### PROBLEM DESCRIPTION
Reproduce, word for word, every line of the items below, from the one containing "This screenshot has width=1239, height=692." through the end of the items, with both ends included.

### DATA LISTING

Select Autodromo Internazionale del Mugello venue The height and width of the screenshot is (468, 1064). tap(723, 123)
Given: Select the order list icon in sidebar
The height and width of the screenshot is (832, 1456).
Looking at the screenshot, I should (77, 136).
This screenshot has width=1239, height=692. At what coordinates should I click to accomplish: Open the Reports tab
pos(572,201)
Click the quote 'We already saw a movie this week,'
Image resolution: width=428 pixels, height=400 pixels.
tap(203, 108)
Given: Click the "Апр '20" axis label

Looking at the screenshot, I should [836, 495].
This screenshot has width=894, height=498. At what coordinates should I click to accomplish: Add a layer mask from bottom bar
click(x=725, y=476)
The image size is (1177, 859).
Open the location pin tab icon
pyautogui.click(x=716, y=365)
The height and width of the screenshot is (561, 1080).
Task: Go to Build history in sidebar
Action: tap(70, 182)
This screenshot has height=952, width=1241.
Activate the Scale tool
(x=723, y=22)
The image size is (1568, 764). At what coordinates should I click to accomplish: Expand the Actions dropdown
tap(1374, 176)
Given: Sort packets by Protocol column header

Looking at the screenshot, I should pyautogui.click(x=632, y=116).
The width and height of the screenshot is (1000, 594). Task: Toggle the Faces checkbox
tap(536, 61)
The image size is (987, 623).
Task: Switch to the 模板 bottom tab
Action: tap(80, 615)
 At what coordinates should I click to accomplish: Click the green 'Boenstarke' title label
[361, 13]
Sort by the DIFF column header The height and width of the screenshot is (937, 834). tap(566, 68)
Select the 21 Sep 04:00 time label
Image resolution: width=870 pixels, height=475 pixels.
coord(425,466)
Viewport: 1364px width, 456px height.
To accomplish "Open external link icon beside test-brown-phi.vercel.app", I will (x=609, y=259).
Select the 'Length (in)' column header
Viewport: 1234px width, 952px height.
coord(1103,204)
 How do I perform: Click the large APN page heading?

### RESULT OF THIS TASK
This screenshot has width=1239, height=692. At what coordinates should I click to accomplish: Open the Reports tab
pos(572,201)
Click the quote 'We already saw a movie this week,'
Image resolution: width=428 pixels, height=400 pixels.
tap(203, 108)
Given: Click the "Апр '20" axis label

Looking at the screenshot, I should [836, 495].
This screenshot has width=894, height=498. At what coordinates should I click to accomplish: Add a layer mask from bottom bar
click(x=725, y=476)
The image size is (1177, 859).
Open the location pin tab icon
pyautogui.click(x=716, y=365)
The height and width of the screenshot is (561, 1080).
Task: Go to Build history in sidebar
Action: tap(70, 182)
This screenshot has height=952, width=1241.
Activate the Scale tool
(x=723, y=22)
The image size is (1568, 764). At what coordinates should I click to accomplish: Expand the Actions dropdown
tap(1374, 176)
Given: Sort packets by Protocol column header

Looking at the screenshot, I should pyautogui.click(x=632, y=116).
The width and height of the screenshot is (1000, 594). Task: Toggle the Faces checkbox
tap(536, 61)
The image size is (987, 623).
Task: Switch to the 模板 bottom tab
Action: tap(80, 615)
 At what coordinates should I click to accomplish: Click the green 'Boenstarke' title label
[361, 13]
Sort by the DIFF column header The height and width of the screenshot is (937, 834). tap(566, 68)
Select the 21 Sep 04:00 time label
Image resolution: width=870 pixels, height=475 pixels.
coord(425,466)
Viewport: 1364px width, 456px height.
To accomplish "Open external link icon beside test-brown-phi.vercel.app", I will (x=609, y=259).
Select the 'Length (in)' column header
Viewport: 1234px width, 952px height.
coord(1103,204)
 How do I perform: Click the large APN page heading?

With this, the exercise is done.